Next week: What “wallet” it say about you?

 

 

Pudgy Penguins come to Melbourne

Last week, I got to chill out with some of the Pudgy Penguins crew, as they launched the Oceania chapter of their NFT community. In case you weren’t aware, Pudgy Penguins are one of the top NFT collections, and have built a loyal fan base for these digital characters.

I went to a major Pudgy Penguin “Pengu Fest” in Hong Kong last year, and got to see first hand how engaged their members are. I also gained some insights as to how this ecosystem enables their NFT holders to license the IP associated with their individual characters into royalty-based income.

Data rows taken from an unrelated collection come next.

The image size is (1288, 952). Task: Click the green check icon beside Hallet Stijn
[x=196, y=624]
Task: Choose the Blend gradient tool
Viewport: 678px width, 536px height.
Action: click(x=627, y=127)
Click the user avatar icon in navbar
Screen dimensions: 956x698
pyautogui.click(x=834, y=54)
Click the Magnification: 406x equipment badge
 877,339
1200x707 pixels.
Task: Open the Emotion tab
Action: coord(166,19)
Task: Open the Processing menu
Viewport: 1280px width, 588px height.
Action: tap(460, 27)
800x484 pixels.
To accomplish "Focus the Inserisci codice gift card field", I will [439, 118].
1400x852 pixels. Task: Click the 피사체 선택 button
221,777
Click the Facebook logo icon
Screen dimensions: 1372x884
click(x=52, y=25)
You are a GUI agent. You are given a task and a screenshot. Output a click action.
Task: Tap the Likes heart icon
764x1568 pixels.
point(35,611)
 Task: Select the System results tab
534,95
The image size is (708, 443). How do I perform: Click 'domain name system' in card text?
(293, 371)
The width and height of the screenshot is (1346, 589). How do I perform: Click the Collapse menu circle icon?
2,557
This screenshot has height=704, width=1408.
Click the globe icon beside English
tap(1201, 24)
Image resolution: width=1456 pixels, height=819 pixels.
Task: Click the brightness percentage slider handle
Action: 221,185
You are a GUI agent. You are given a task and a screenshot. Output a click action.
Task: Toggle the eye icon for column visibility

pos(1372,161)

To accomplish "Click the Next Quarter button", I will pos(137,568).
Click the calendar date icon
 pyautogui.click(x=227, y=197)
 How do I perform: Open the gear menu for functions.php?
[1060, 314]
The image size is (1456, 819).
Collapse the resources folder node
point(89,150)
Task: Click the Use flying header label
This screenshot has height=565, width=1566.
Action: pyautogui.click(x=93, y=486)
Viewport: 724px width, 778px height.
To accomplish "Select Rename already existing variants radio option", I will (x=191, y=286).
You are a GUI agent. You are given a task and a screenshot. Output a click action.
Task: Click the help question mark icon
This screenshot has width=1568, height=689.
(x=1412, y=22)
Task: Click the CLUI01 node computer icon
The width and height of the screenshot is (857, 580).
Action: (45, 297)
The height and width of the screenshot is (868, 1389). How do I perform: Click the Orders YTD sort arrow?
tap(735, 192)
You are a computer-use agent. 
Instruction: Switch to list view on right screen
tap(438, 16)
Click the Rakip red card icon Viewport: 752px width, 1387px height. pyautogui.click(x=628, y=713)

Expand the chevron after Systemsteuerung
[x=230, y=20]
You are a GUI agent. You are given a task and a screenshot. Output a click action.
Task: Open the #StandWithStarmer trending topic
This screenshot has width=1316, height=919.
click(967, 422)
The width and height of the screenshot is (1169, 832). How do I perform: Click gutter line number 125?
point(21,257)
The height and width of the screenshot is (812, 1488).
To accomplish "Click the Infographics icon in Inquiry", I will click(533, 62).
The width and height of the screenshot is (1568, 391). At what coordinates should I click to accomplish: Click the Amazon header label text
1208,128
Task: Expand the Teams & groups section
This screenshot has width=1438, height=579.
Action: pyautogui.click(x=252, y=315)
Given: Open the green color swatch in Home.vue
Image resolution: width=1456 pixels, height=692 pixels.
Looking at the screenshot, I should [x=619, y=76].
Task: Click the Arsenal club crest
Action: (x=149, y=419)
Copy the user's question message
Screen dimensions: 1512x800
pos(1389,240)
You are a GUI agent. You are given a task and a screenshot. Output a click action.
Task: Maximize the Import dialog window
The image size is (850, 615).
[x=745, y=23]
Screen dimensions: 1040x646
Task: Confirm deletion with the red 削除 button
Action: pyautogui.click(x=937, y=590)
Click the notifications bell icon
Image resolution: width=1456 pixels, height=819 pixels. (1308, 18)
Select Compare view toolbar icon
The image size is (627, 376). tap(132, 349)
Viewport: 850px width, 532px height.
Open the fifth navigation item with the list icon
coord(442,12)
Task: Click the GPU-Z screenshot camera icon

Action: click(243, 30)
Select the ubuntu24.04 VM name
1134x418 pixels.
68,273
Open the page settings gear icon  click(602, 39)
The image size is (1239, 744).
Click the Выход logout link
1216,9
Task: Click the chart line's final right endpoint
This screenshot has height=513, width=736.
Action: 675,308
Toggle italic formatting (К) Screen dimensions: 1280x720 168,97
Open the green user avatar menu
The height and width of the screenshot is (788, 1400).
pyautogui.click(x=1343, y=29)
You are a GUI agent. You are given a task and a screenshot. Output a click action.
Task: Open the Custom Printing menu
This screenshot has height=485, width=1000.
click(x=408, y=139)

In short, a subset of the NFT characters are chosen to be turned into merchandise. (For example, Pudgy Penguin soft toys are available in major stores such as Walmart in the USA, and Big W in Australia.) Owners of the selected NFTs earn a percentage of the sales revenue (less tax and production costs etc.).

The most recent collection of Pudgy collectibles are the Igloo figurines, which include early online access to Pudgy World. As a proud owner of one of these plastic figures, I’m still not sure what I have let myself in for…

As well as local meetups, other ways in which the community can interact include a trading card game called Vibes, also launched via the Overpass IP licensing platform.

Igloo Inc, the parent company to Pudgy Penguins and Overpass, has also announced it is launching a Layer 2 blockchain on Ethereum, to be called Abstract, and is being positioned as a “the blockchain for consumer crypto”.

Whatever your views on crypto, NFTs, on-line worlds and collectibles, there is no doubt that Pudgy Penguins have set themselves up with the admirable goals of building a healthy and inclusive community, underpinned by the twin pillars of individual creativity and positive culture.

To crypto sceptics (and the merely crypto curious), the “community” and the enthusiasm of its members could resemble something of a cult. Someone did say during last week’s panel discussion that “I am my penguin, and my penguin is me”. But there are worse things for people to get involved with – and for younger people (I don’t regard myself as part of the Pudgy core demographic), I can see the appeal. For example, your Pudgy Penguin PFP can act as a protective avatar as you engage and explore online – allowing you to share only the personal information that you want to, while you build up trust with other community participants, and before you choose to meet IRL.

There was also a discussion about the difference between meme coins and NFTs – the short answer is that the former represent pure speculation, while the latter aim to create value for their holders. In fact, someone suggested that meme coin trading is not that different to punting on betting apps. But since most NFT collections are well down on their market highs of a couple of years ago, maybe NFT holders and communities like Pudgy Penguins are trying to convince themselves that they are still backing a winner?

Overall, however, I remain positive to the opportunities that NFTs represent – especially in the creative fields, and as a new model for IP licensing. Even if cute flightless birds from the southern hemisphere are not your thing, I don’t think you can dismiss or ignore the social, cultural and economic impact that NFTs will have.